10 PRINT "**********"
20 END
100 ST=PEEK(25)*256+PEEK(26)
110 EN=PEEK(27)*256+PEEK(28)
120 QF=0 'QOUTE FOUND FLAG
130 FOR A=ST TO EN
140 IF PEEK(A)=32 THEN IF QF=1 THEN QF=0 ELSE QF=1
150 IF QF=1 THEN IF PEEK(A)=42 THEN POKE A,128
160 NEXT
If you load this program and RUN it, it will print a line of ten asterisks.
Then if you RUN 100, it will do the search/replace looking for asterisks between quotes and changing them to 128s (black block).
One that is done, RUN again and you see it now prints a row of ten black blocks!
A self-modifying CoCo BASIC program.
From this point on, that line 10 has been forever changed. If you LIST it, you will see weirdness. In this case, line 10 says:
10 PRINT "FORFORFORFORFORFORFORFORFORFOR"
…because apparently that byte of 128 is the token for the keyword FOR.
If you try to EDIT LINE 10, BASIC turns the tokens back into ASCII text for you to edit. Thus, as soon as you edit, you are changing that line to say “FORFORFORFOR…” instead of the graphics characters.

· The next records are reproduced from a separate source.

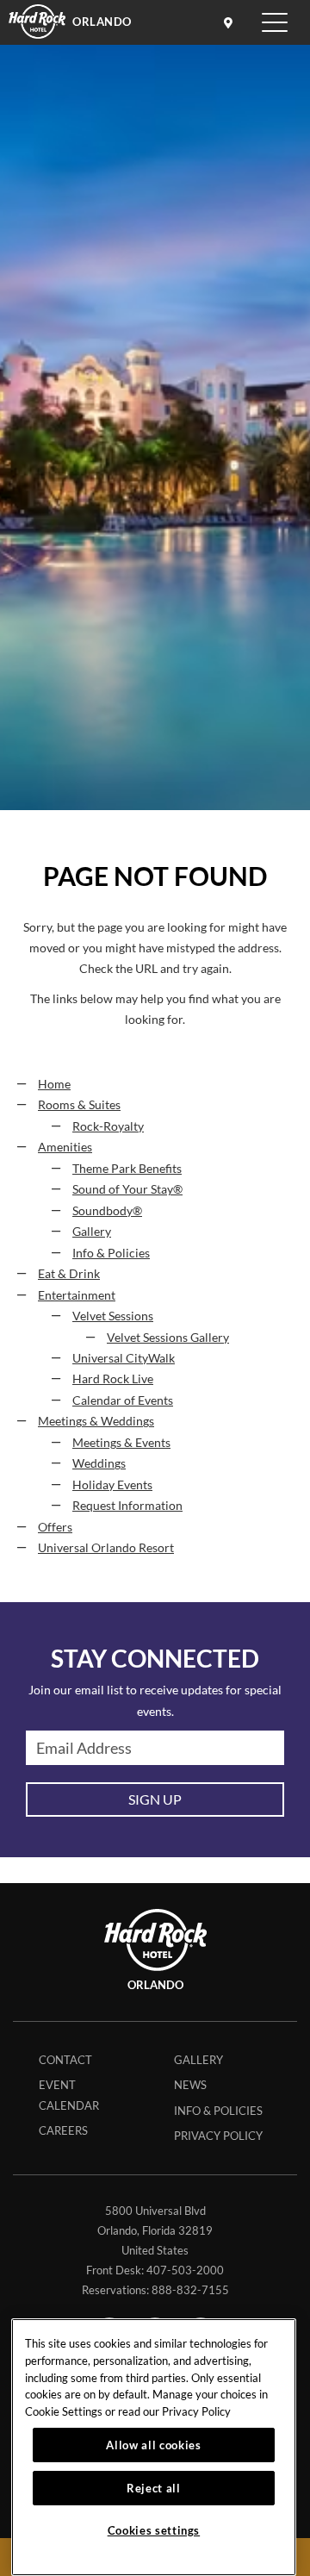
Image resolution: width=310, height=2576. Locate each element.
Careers (63, 2130)
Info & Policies (111, 1253)
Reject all (154, 2488)
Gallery (91, 1231)
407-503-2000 (185, 2270)
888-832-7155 (190, 2290)
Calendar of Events (122, 1400)
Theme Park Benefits (127, 1169)
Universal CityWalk (123, 1358)
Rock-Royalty (108, 1126)
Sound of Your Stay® (127, 1189)
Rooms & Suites (79, 1105)
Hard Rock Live (112, 1379)
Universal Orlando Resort (106, 1548)
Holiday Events (112, 1485)
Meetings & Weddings (96, 1421)
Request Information (127, 1506)
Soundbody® (107, 1211)
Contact (65, 2060)
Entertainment (76, 1295)
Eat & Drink (69, 1274)
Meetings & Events (121, 1443)
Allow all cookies (153, 2445)
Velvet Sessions (112, 1316)
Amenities (65, 1147)
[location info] (230, 22)
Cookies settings (154, 2530)
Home (54, 1084)
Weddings (99, 1463)
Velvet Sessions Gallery (168, 1337)
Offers (55, 1527)
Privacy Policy (218, 2136)
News (190, 2085)
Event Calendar (69, 2094)
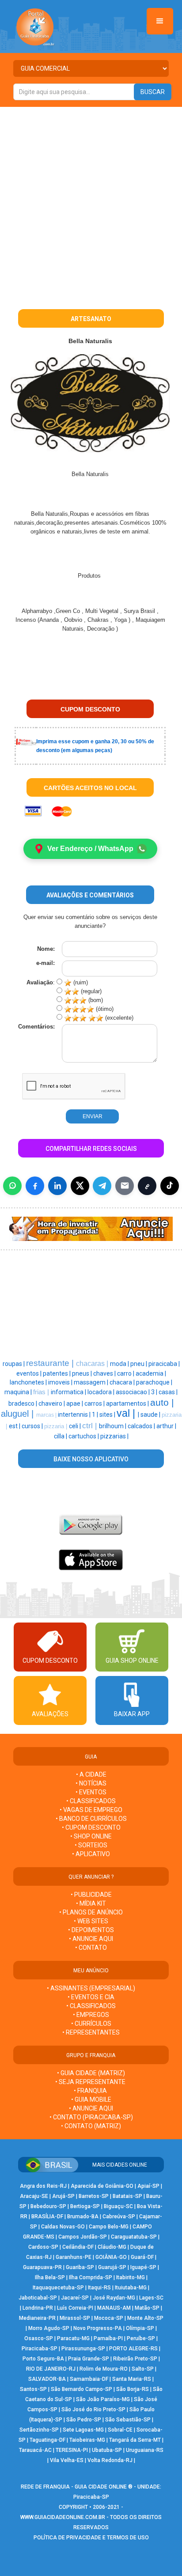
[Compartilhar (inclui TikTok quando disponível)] (169, 1185)
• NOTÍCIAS (91, 1783)
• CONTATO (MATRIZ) (91, 2126)
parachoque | (154, 1382)
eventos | (29, 1373)
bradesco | (23, 1403)
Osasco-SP (38, 2338)
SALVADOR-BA (47, 2379)
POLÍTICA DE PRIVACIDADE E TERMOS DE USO (91, 2537)
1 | (95, 1414)
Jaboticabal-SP (38, 2298)
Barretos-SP (94, 2196)
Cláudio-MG (112, 2247)
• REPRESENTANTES (91, 2032)
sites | (108, 1414)
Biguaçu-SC (118, 2206)
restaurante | (51, 1363)
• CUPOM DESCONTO (91, 1827)
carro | (126, 1373)
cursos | (33, 1426)
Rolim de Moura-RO (104, 2369)
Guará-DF (142, 2257)
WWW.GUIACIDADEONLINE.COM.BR (62, 2517)
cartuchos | (84, 1436)
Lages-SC (151, 2298)
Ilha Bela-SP (50, 2277)
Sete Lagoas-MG (83, 2430)
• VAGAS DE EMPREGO (91, 1809)
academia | (151, 1373)
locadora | (101, 1392)
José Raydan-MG (114, 2298)
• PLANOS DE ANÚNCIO (91, 1912)
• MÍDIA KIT (91, 1903)
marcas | (47, 1415)
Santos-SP (33, 2389)
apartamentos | (128, 1403)
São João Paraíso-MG (103, 2399)
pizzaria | (56, 1426)
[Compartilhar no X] (80, 1185)
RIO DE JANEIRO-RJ (51, 2369)
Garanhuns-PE (73, 2257)
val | (127, 1413)
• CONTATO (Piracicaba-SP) (91, 2117)
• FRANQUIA (91, 2090)
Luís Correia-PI (75, 2308)
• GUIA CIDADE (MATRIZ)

Thus, don’t edit a line after you do this trick!
I think this is a good stopping point for today. My goal here is to switch from my ball print ASCII “X” characters to graphics blocks, and retain the speed of raw PRINTs rather than using a ton of variables that have to be looked up each time — and the more variables, the slower that lookup gets.
But there’s more ASCII fun to be had before I start doing this.